Brought to You by the House of Farnum
By Doug Clouse
A few minutes of digging at a stamp fair can uncover gems of design and the printing arts. Most appealing for the low-budget, adventurous ephemera collector are the bins and boxes of postcards, used stamps, first day covers, and even old personal mail. Letters from Nigeria and Honduras on delicate blue stationery edged in red and blue stripes are there for their stamps, but also offer voyeuristic glimpses into ancient business deals and the plans of long-deceased pen pals.

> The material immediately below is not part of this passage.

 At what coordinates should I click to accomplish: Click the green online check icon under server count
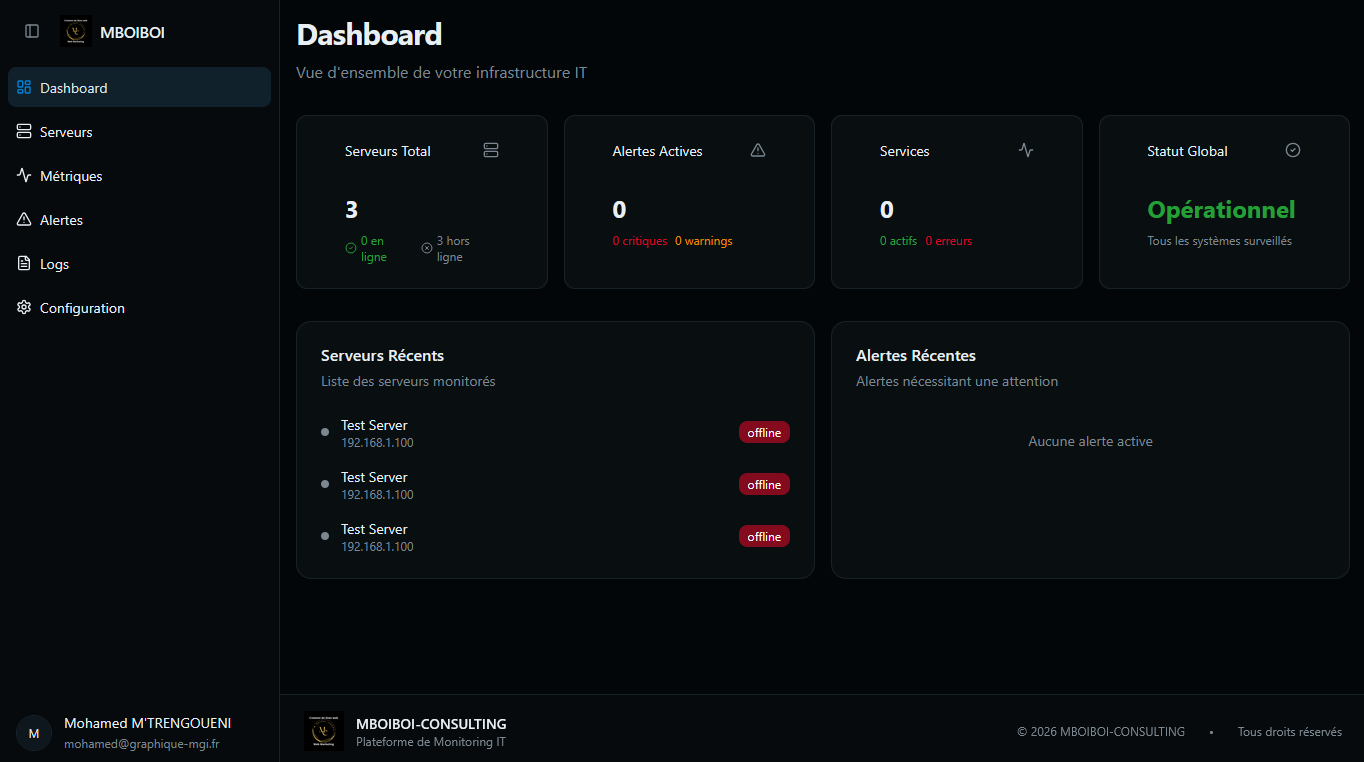tap(351, 248)

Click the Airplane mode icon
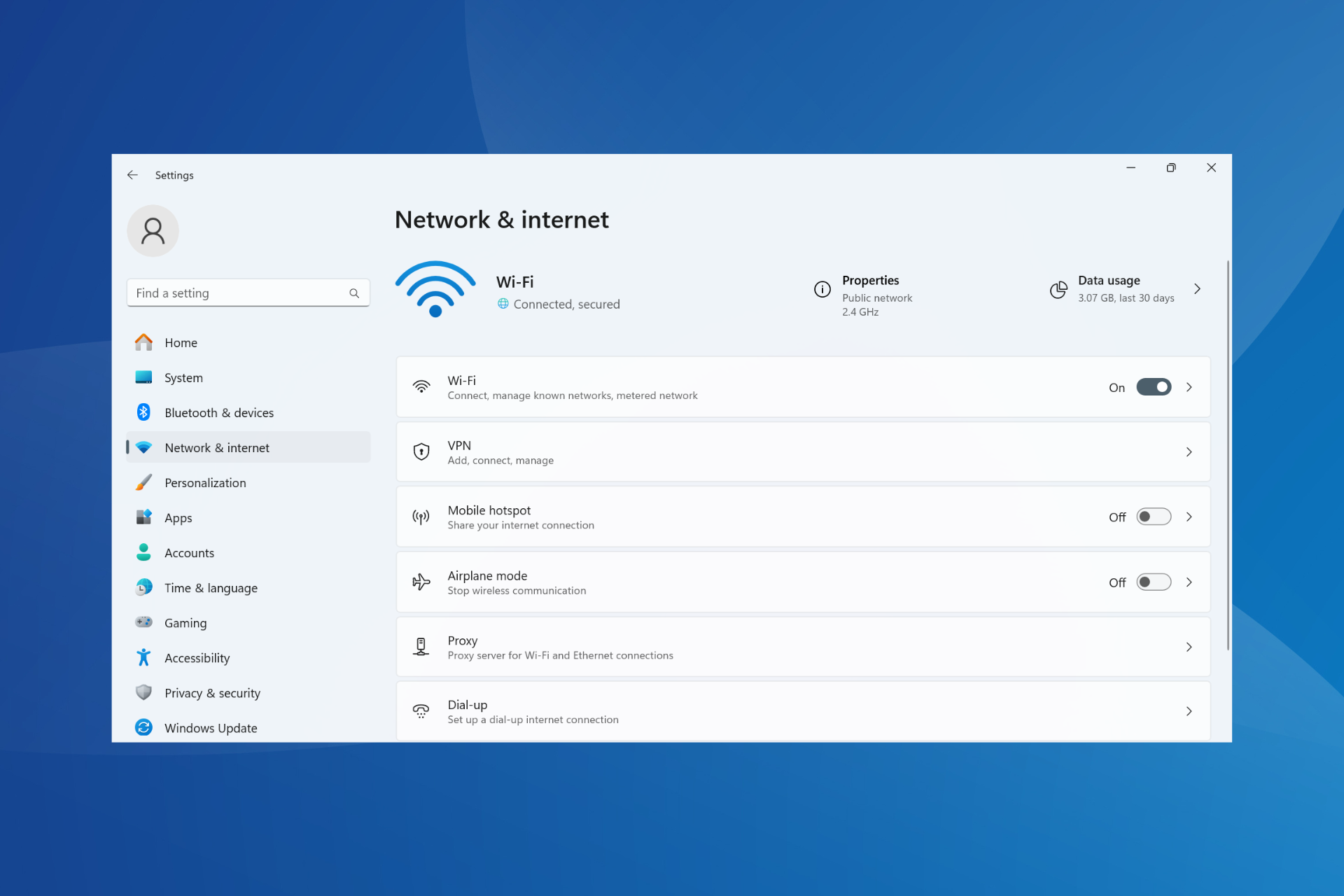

Recently I discovered a series of first day covers illustrated with engraved line drawings notable for their neat perfection. The first I found, celebrating the 50th anniversary of the consolidation of the five boroughs of New York in 1948, shows bright red skyscrapers, planes and ships festooned with a letter-filled banner. Other covers turned up that looked similar, all showing well-composed illustrations often shaded with lines cut from thick to thin, like shading in wood engravings. The 100th anniversary of the Boys’ Club of America design, from 1960, places a boy into a much larger circle that intersects a line of text, creating a geometric, modernist composition that suggests work by the young Jan Tschichold. The lettering throughout the group is not high modernist though, but similar to what was once common on engraved social stationery and commercial letterheads of the mid twentieth century.
Intriguingly, the illustrations all contain a small “HF,” as if signed. Research turns up not a person’s name but the improbable House of Farnum, a company that designed philatelic first day covers. Unfortunately I cannot find anything about the specific designers of these covers.